The reason we are The Window Treatment Specialists is because we research new technologies and the difference they make to our clients’ lives, our lives and your lives!
The stage was set for a 12 month experiment to experience all 4 seasons with and without Insulating Window Film. My old double glazed patio doors had 3M Thinsulate CC 75 window film on the left hand side and nothing on the right hand side.
3M Thinsulate CC75 Film is an Insulation Window Film, which is a total misnomer because it works by reflecting heat rather than insulating. It is less than a tenth of a millimetre thick and is applied internally to the window pane. Leave the film on and it will be there for twenty something years as an integral part of the window system.
That’s me in the thermal image. It is taken with a special camera that detects heat rather than light. This is the only picture in the whole wide world that makes me look hot.
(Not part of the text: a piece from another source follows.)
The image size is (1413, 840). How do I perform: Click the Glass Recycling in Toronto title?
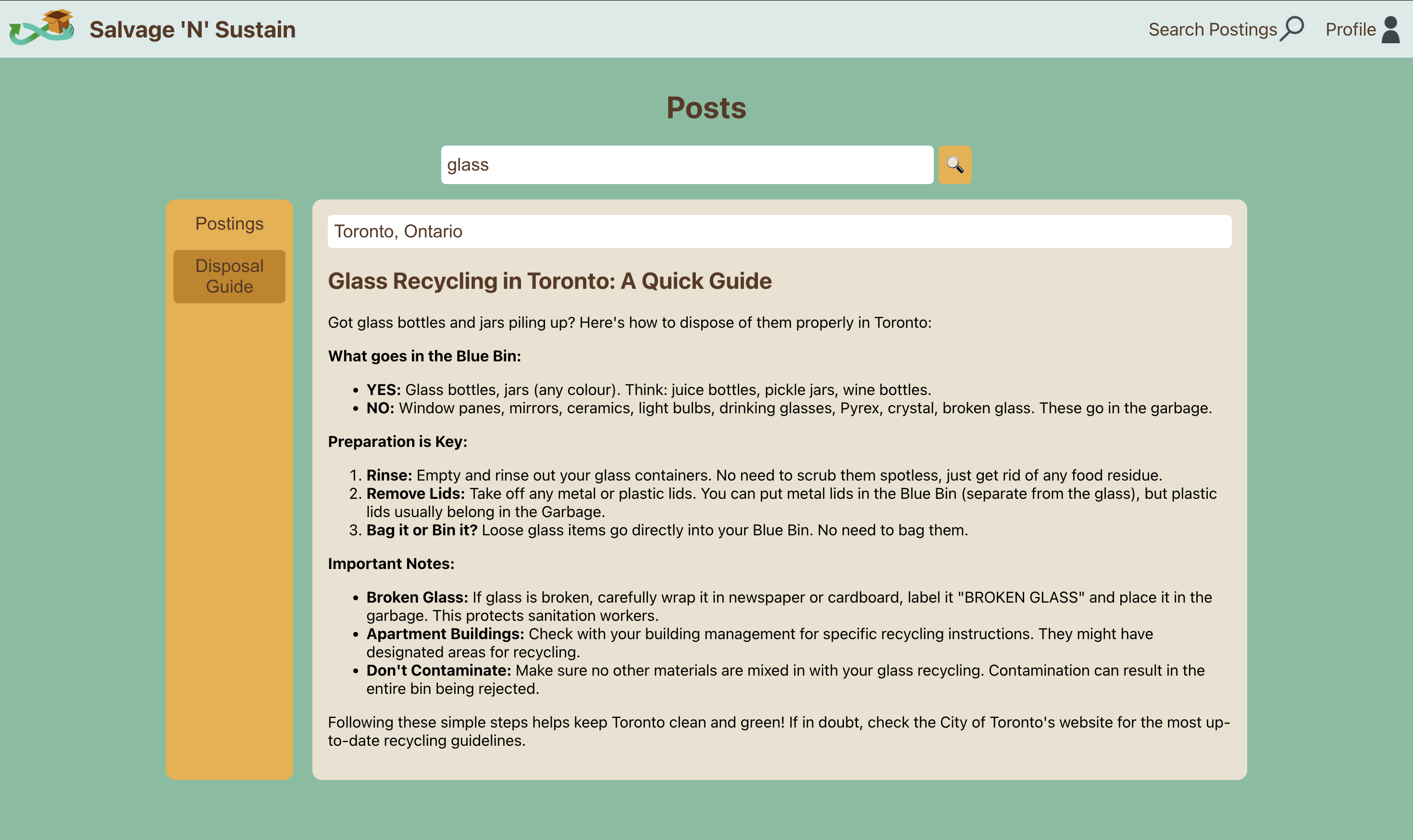pos(550,281)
So let’s start this story with the untreated window. During the Autumn, Winter and Summer I would typically feel cold when in close proximity to the glass. It feels as if a draft is coming from the window. It is not a draft though. What is actually happening is that I am radiating some of my ‘hot’ body heat to the ‘cold’ glazing. Secondly, I am losing heat more from the side of my body closest to the window, which increases the sense of being chilled.
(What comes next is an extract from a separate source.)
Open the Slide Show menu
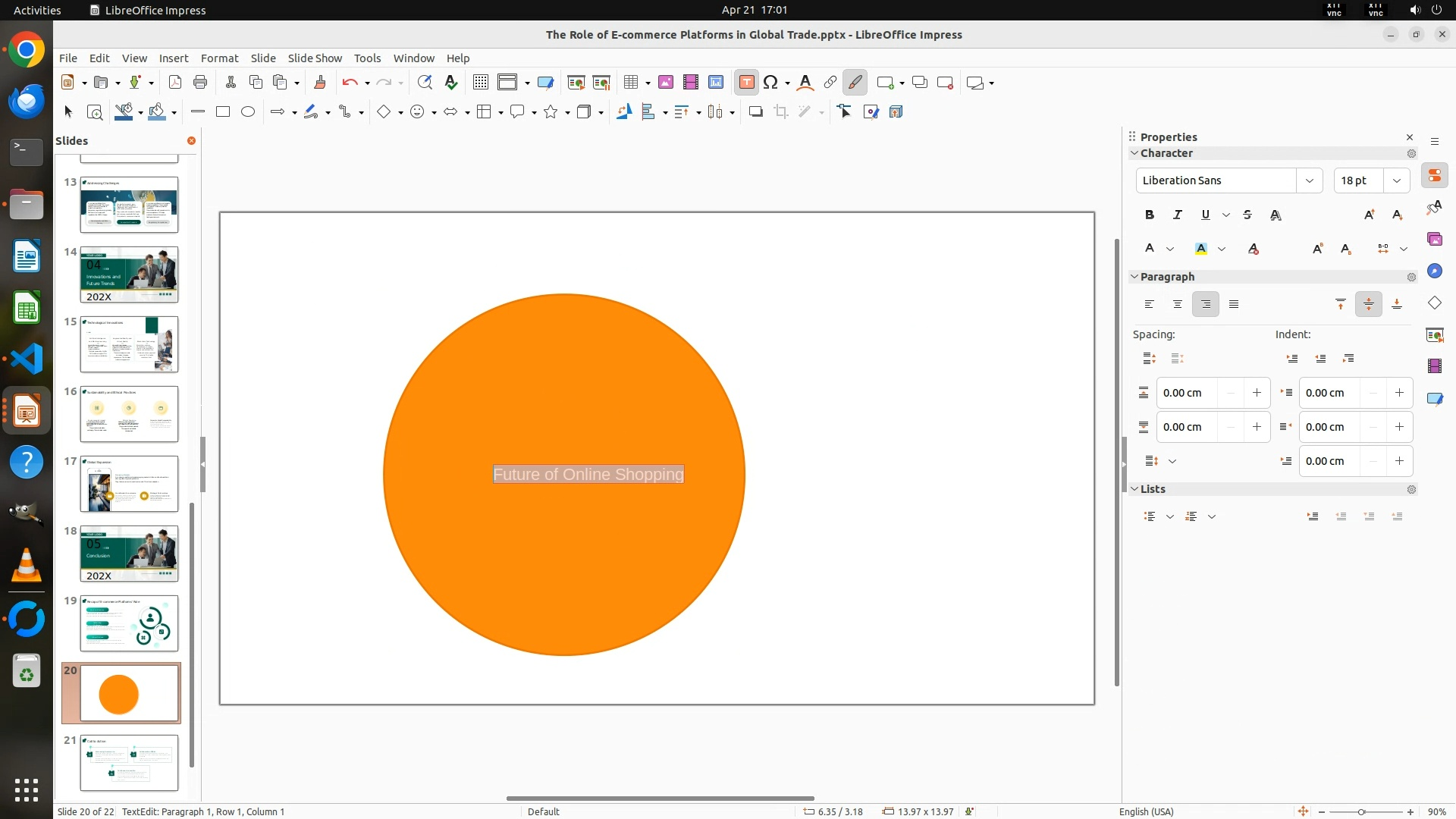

In fact, the heat from any object inside the room is radiating heat as long as it is warmer than the colder glass. Most of that radiated heat goes straight out the window.
Look carefully at the right hand window and you might be able to see the A4 3M Thinsulate CC75 film sample that I put on the window. You can see the heat being reflected back.
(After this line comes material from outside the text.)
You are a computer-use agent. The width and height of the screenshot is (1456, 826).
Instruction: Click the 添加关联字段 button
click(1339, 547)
Now let’s take a look at the left hand window. You can see the warmer objects in the room being reflected back. I am standing 3 metres from the window and almost all my heat is reflected back into the room.
What was really interesting is that when I stood right next to the glazing I could feel my own heat reflected into my face, which is weird sensation at first. The best way I have found of describing it is to compare it with adjusting the temperature upwards in the shower. The water feels really hot for a few seconds before the body adjusts to the new temperature. I have grown to love the feeling of the heat being reflected back. The 3M Thinsulate CC75 window film rejects up to 38% of the heat meaning that over a third of the buildings heat loss will be eliminated.
In the summer I usually rise with the beautiful but rather noisy dawn chorus that the birds deliver to my open windows. My home office desk is located next to the filmed window. I was frequently grateful for the additional warmth as overnight temperatures can be low even in the summer.
The patio windows face East and I get the morning sun which is low in the sky. When we do get sunshine it is often rudely interrupted by a passing cloud resulting in it feeling suddenly cooler before the sun makes another appearance. It takes the human body about 10 minutes to adapt to thermal changes during which time we are distracted.
I find it is much easier to concentrate behind the filmed glass as I was only affected by the glare and not by the heat changes. Hint - we do amazing 'intelligent' blinds.
About 50 percent of the sun's radiant heat is rejected whilst virtually all the natural light is transmitted. The heat rejection would have been higher if the windows had been single pane rather than double glazed. This is because some of the absorbed heat does not make it back through the insulating cavity of the double glazed window and is re-radiated internally.
After the 4 seasons were over I had the whole house filmed in 3M Thinsulate CC75 Window Film to take advantage of the greater comfort and to protect the new wooden floors I was having put down from fading.
There is a saving on the bills as the heat loss through the glazing is reduced and I have reduced the thermostat settings by 2 degrees. Lowering the thermostat setting was made possible because I no longer need to hike up the temperature to compensate for cold spots adjacent to windows.